La polémique née autour d’une caricature de Charlie Hebdo représentant Rokhaya Diallo en Joséphine Baker, affublée d’une ceinture de bananes, n’est ni anecdotique ni conjoncturelle. Elle révèle une impasse intellectuelle profonde : celle d’un universalisme français qui se veut abstrait, mais qui continue d’ignorer les charges historiques, coloniales et symboliques qu’il mobilise pourtant sans précaution.
Rokhaya Diallo a dénoncé un dessin qu’elle juge raciste, inscrit selon elle « dans le droit fil de l’imagerie coloniale ». Charlie Hebdo a répondu par une accusation de « manipulation », affirmant qu’il ne s’agissait que d’une satire politique visant ses positions sur la laïcité et son supposé tropisme communautariste américain. L’affaire aurait pu en rester là, au registre habituel des échanges acrimonieux entre une essayiste décoloniale et un journal satirique farouchement attaché à l’universalisme républicain. Mais ce serait passer à côté de l’essentiel.

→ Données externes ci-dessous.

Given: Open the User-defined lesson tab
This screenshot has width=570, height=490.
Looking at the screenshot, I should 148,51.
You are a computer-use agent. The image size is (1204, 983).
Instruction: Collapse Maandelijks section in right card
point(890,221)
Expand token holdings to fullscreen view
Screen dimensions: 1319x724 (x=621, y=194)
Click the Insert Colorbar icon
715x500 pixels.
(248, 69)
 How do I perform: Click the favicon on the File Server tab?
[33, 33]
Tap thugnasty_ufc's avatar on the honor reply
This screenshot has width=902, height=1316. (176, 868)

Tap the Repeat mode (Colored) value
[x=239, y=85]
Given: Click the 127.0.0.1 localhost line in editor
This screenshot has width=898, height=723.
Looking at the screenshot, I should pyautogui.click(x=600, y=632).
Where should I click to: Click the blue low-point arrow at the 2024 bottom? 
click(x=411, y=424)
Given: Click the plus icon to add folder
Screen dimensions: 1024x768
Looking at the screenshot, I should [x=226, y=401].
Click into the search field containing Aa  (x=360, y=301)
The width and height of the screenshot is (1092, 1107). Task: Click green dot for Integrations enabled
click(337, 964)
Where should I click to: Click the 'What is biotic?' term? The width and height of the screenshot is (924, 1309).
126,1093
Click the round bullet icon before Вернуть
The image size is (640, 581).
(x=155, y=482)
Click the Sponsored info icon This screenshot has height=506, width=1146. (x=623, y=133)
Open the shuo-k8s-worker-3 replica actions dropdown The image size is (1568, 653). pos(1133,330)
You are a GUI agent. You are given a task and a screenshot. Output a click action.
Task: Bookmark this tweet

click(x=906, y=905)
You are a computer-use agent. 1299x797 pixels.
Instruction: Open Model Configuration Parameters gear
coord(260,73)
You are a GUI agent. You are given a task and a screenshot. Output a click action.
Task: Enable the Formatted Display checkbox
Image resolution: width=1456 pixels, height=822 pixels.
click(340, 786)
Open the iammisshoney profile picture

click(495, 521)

Car le débat ne porte pas seulement sur l’intention du dessinateur, ni même sur la liberté de caricature. Il porte sur la responsabilité symbolique de ceux qui produisent des images dans une société marquée par une histoire coloniale toujours agissante.
La référence à Joséphine Baker n’est pas neutre. Elle ne l’a jamais été. La ceinture de bananes, associée à la Revue nègre de 1925, appartient à un imaginaire où le corps noir féminin est mis en scène comme exotique, érotisé, primitif, offert au regard occidental. Que Joséphine Baker ait ensuite incarné la Résistance, l’antiracisme et une certaine idée de la France n’efface pas cette première inscription dans un dispositif colonial de représentation.
Charlie Hebdo revendique une satire indifférenciée, frappant tout le monde au nom de l’égalité. Mais l’égalité formelle des cibles ne suffit pas à produire une égalité réelle des effets. Une caricature n’atterrit jamais dans le vide : elle s’inscrit dans des rapports sociaux, des hiérarchies héritées, des mémoires collectives inégalement partagées. Feindre de l’ignorer, c’est confondre l’universalisme avec l’amnésie.